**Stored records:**
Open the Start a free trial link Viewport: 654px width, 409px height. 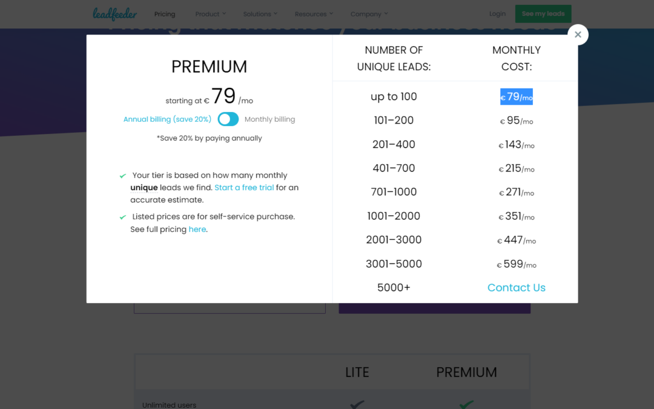coord(244,187)
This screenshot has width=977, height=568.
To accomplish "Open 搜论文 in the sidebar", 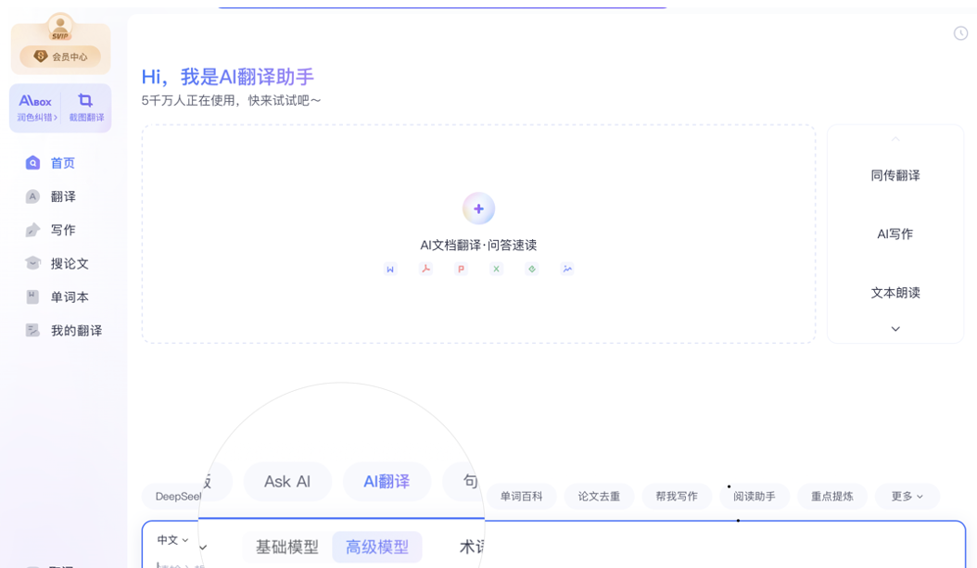I will pos(70,263).
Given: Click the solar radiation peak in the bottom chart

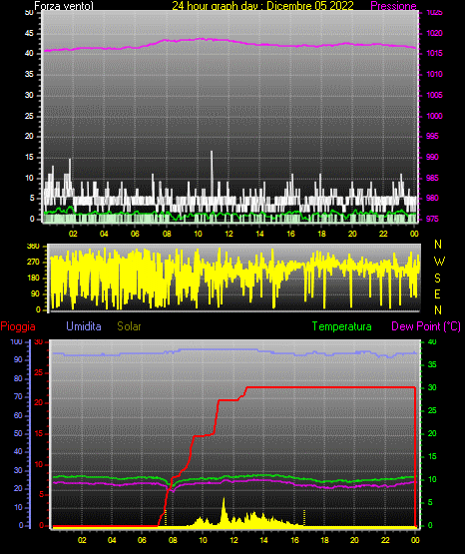Looking at the screenshot, I should [x=224, y=505].
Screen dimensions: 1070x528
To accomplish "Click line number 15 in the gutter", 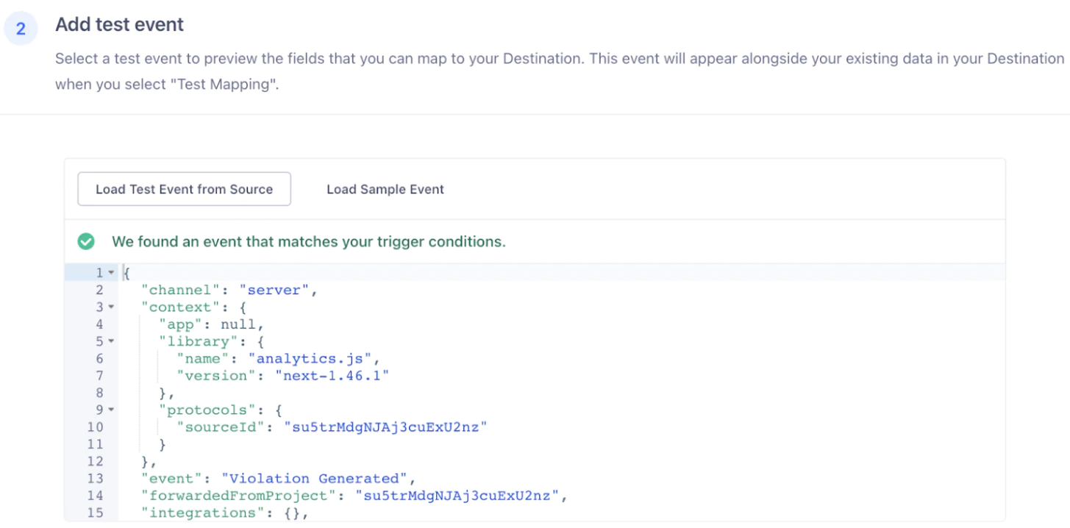I will 96,513.
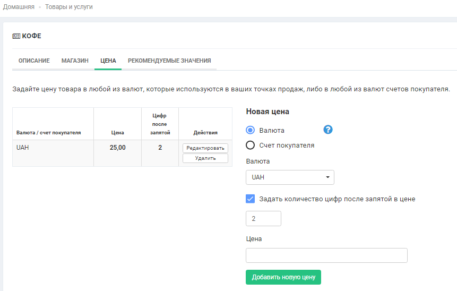
Task: Open the Домашняя breadcrumb link
Action: 19,7
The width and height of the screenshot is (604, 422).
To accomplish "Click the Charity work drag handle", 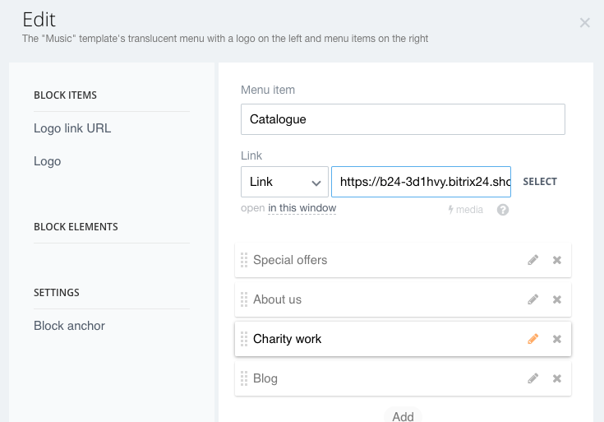I will (244, 339).
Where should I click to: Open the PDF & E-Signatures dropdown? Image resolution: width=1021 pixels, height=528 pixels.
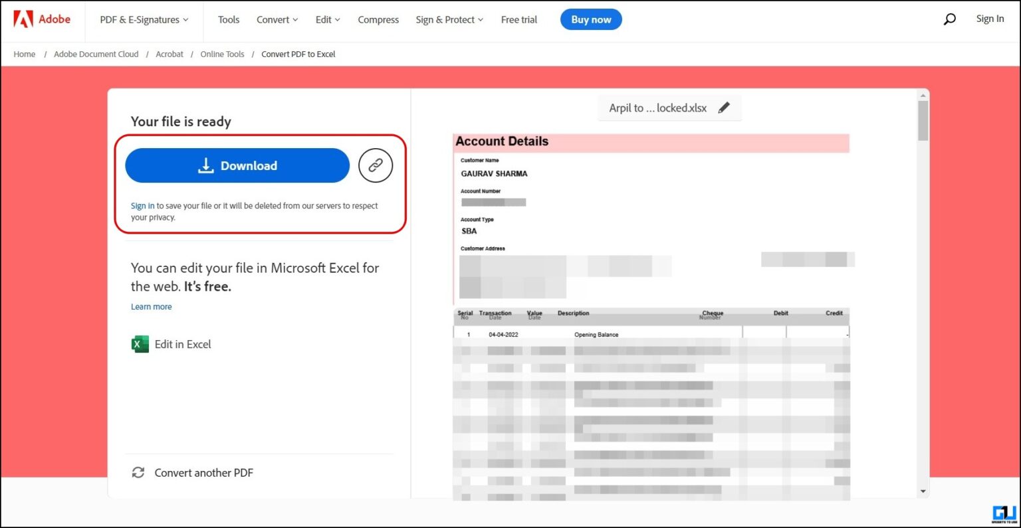(144, 19)
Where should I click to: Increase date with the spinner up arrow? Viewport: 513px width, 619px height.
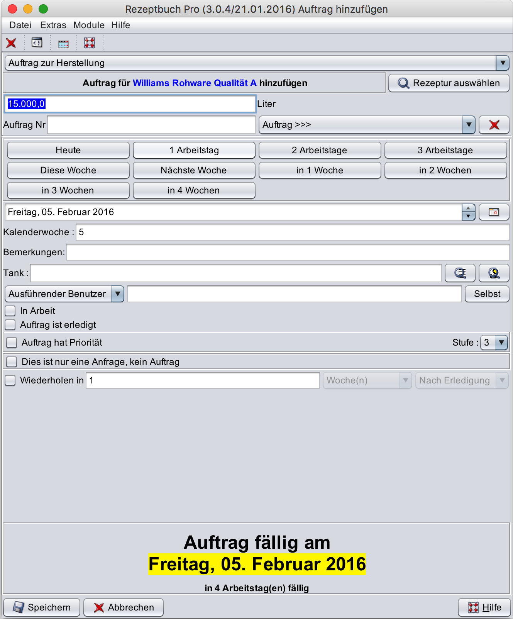(468, 209)
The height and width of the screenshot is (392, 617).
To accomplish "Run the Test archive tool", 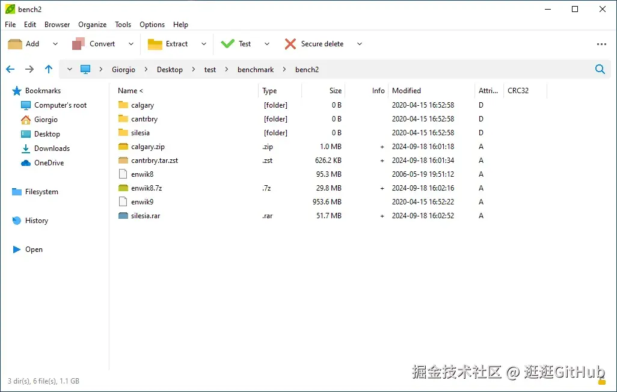I will click(x=239, y=43).
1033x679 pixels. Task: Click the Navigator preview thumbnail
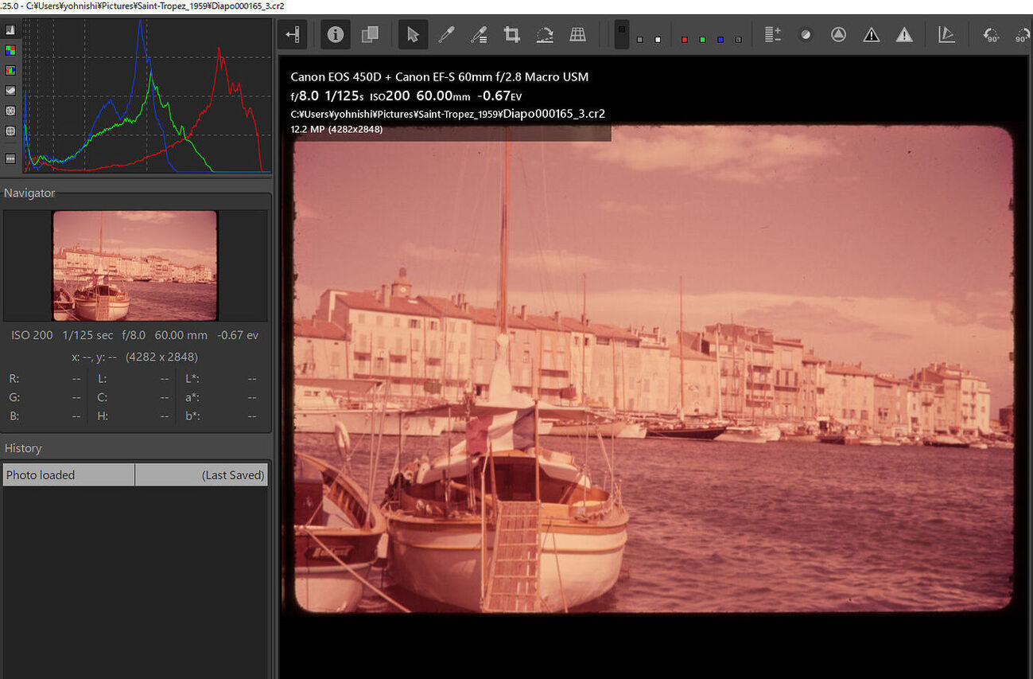tap(134, 265)
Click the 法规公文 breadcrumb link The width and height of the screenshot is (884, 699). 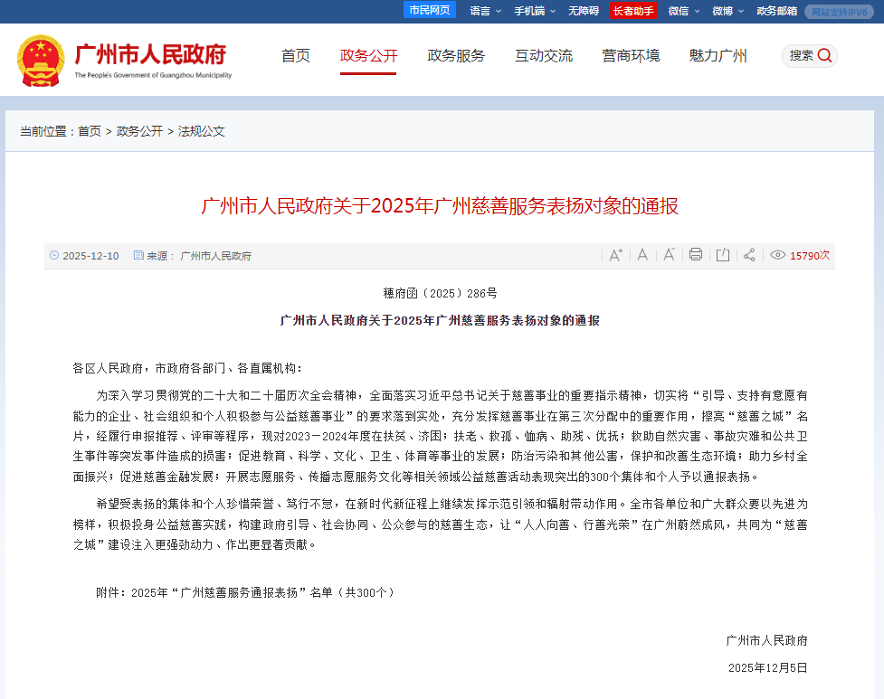[x=201, y=131]
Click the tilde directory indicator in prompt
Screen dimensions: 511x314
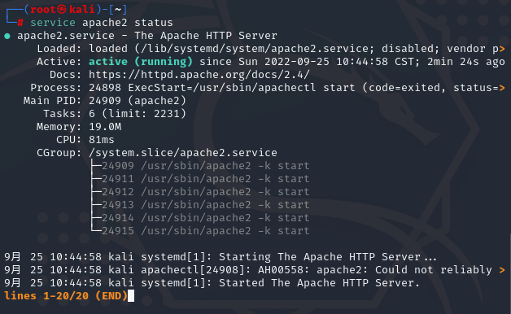point(118,9)
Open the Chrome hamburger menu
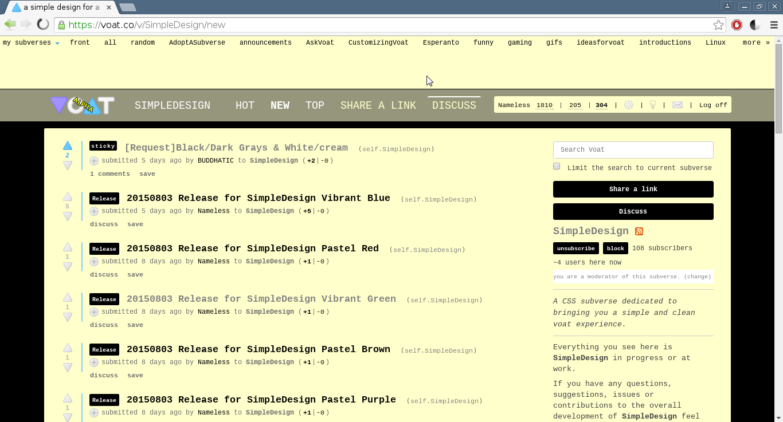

**ABOUT THIS EXERCISE:**
All lines from the one that contains "Click the tilde directory indicator in prompt" through the last line of the data should be retyped exactly, with the pictures left out.

**TASK RESULT:**
Click the tilde directory indicator in prompt
Screen dimensions: 511x314
point(118,9)
Open the Chrome hamburger menu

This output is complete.